▽
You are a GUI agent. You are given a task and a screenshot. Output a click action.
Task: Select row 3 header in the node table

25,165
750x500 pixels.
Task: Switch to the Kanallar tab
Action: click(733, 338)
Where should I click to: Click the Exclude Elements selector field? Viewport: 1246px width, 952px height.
△
▽
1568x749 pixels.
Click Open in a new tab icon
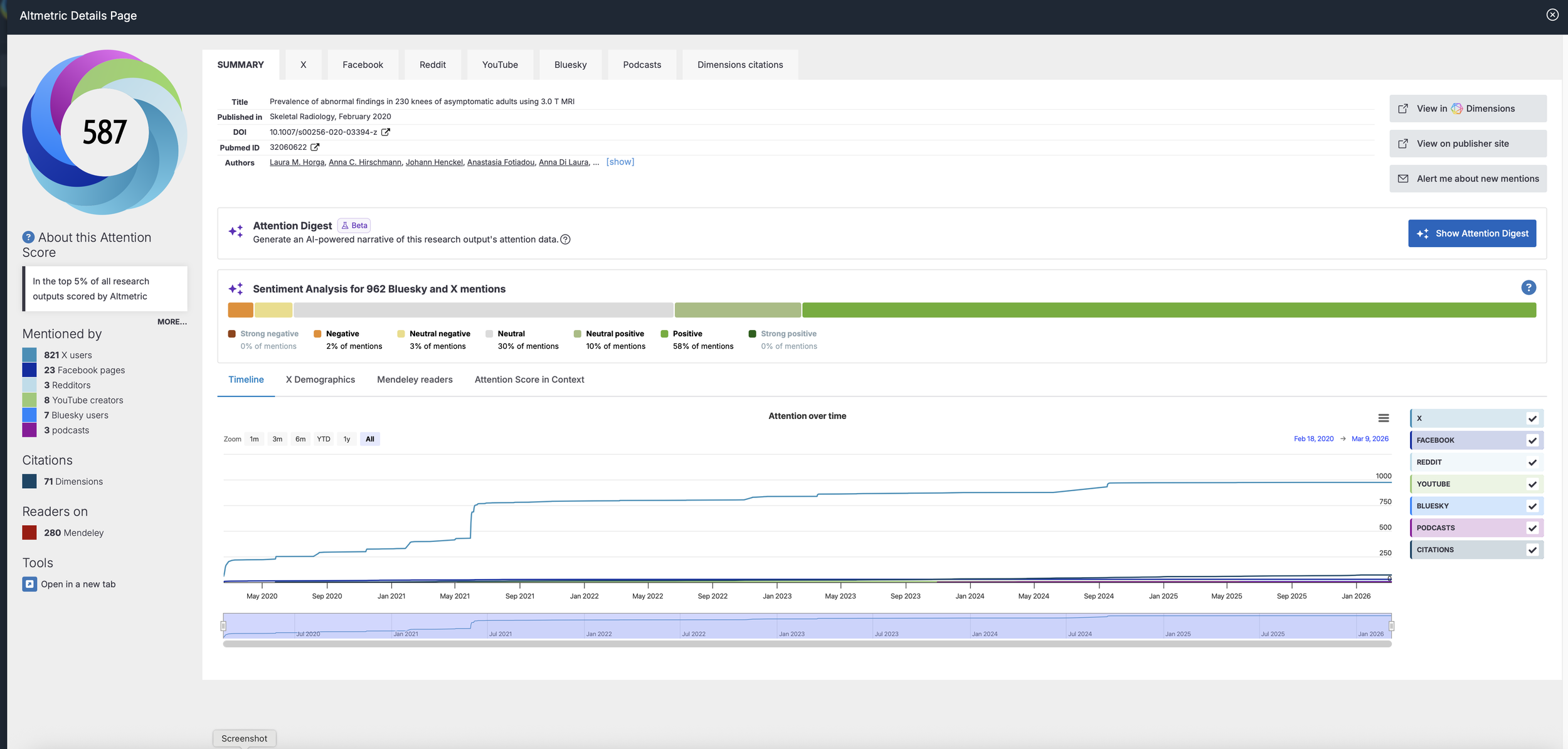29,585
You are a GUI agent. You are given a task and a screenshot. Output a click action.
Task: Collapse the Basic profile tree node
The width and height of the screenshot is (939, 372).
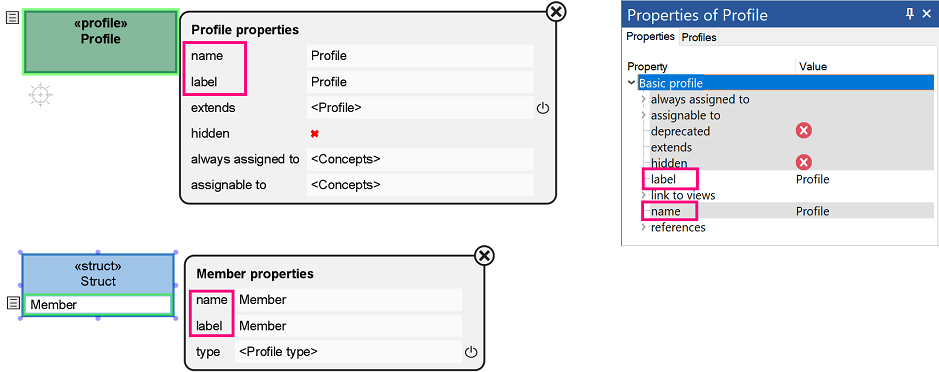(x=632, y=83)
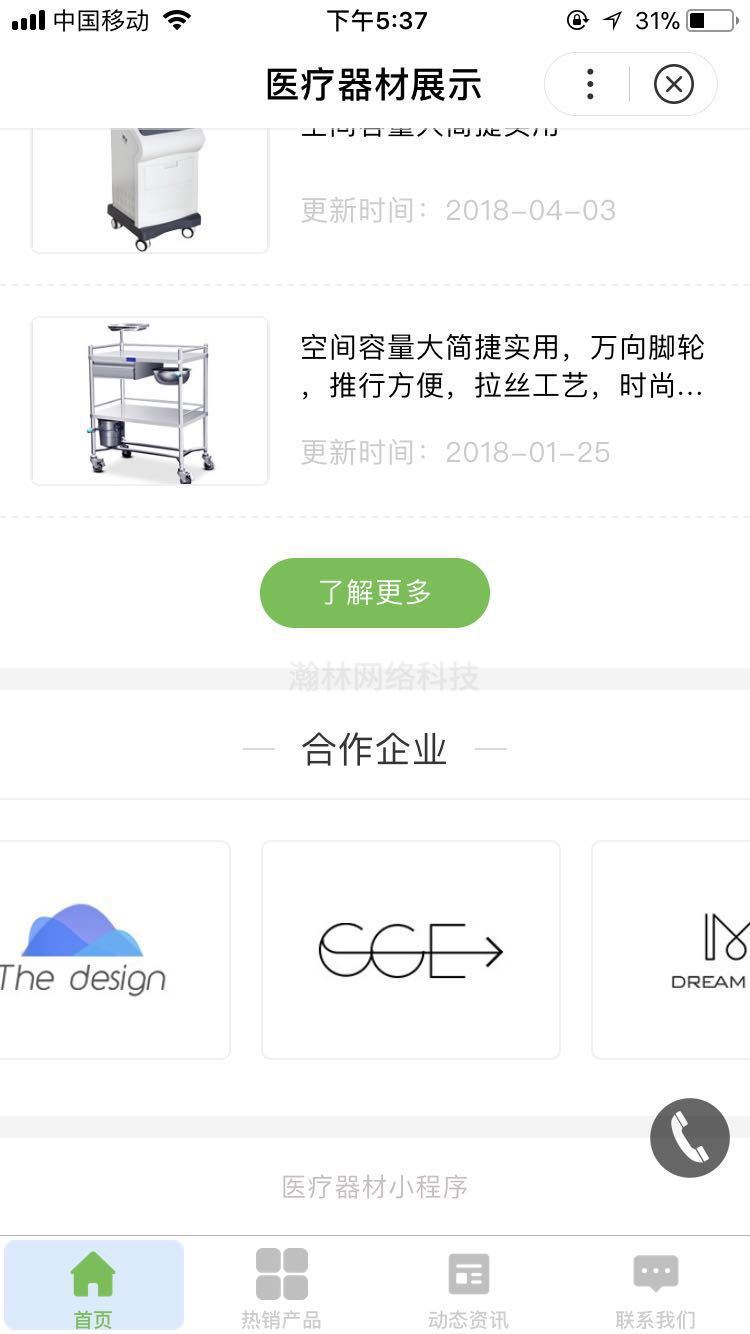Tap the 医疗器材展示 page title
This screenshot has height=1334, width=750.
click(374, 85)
△
## Work to complete:
Copy out everything in the records from the line containing "1568x749 pixels." down to the line containing "click(374, 85)", both lines included. Leave out the pictures.

## Written solution:
1568x749 pixels.
Click Open in a new tab icon
29,585
You are a GUI agent. You are given a task and a screenshot. Output a click action.
Task: Collapse the Basic profile tree node
The width and height of the screenshot is (939, 372).
(x=632, y=83)
Tap the 医疗器材展示 page title
This screenshot has height=1334, width=750.
click(374, 85)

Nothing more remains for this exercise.